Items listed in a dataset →
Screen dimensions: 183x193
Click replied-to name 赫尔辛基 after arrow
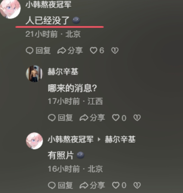pos(120,139)
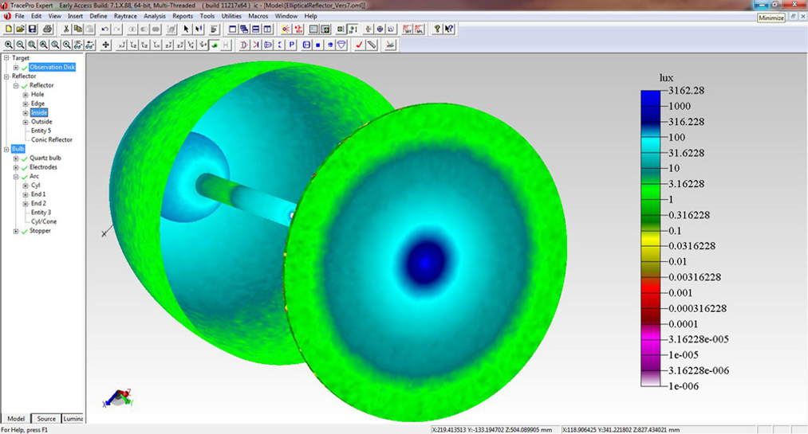
Task: Click the lux color scale bar
Action: click(x=651, y=239)
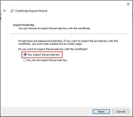The width and height of the screenshot is (133, 117).
Task: Click the 'No, do not export the private key' label
Action: pos(47,60)
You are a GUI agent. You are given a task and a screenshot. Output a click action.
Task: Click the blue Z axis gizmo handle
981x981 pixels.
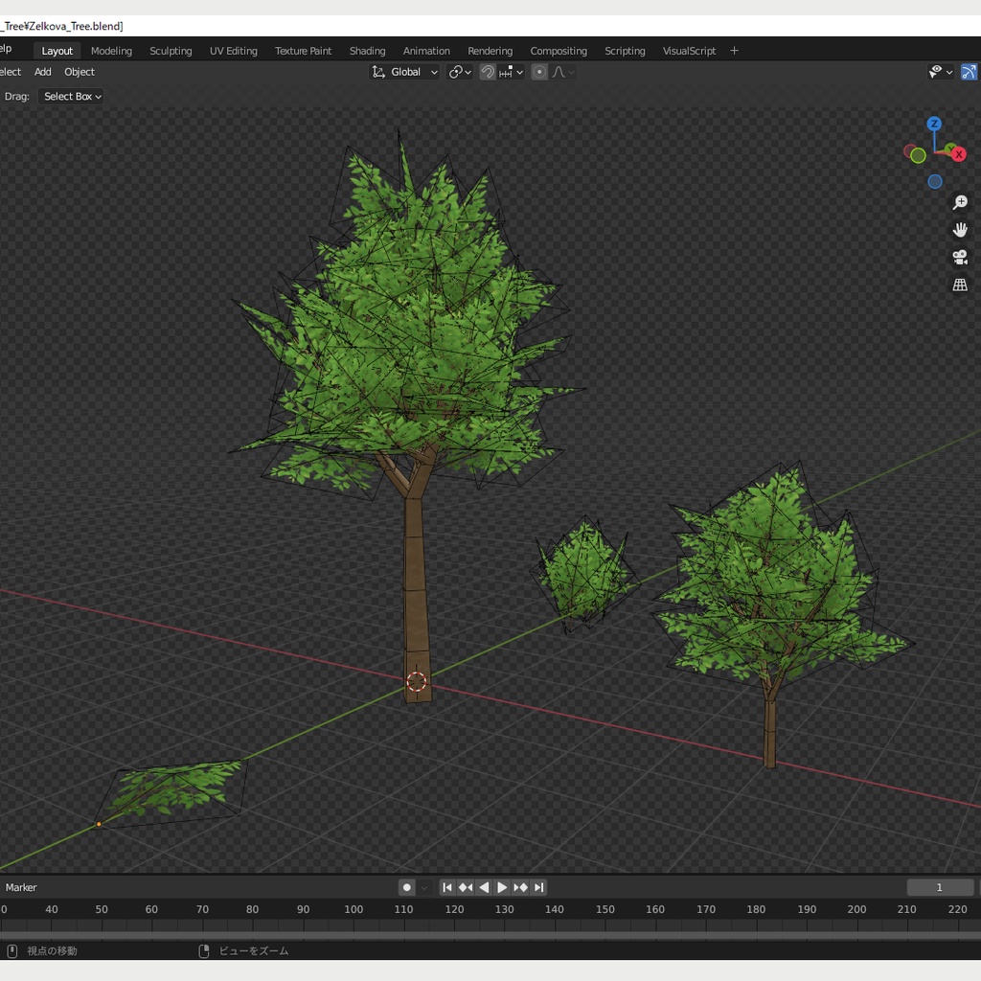934,124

WHAT YOU HAVE TO DO →
The data must come back word for word, with every picture removed.

FINAL ANSWER →
Screen dimensions: 183x193
Click replied-to name 赫尔辛基 after arrow
pos(120,139)
Task: Click the lux color scale bar
Action: click(x=651, y=239)
The width and height of the screenshot is (133, 117).
Task: Click the 'No, do not export the private key' label
Action: pos(47,60)
You are a GUI agent. You are given a task and a screenshot. Output a click action.
Task: Click the blue Z axis gizmo handle
981x981 pixels.
934,124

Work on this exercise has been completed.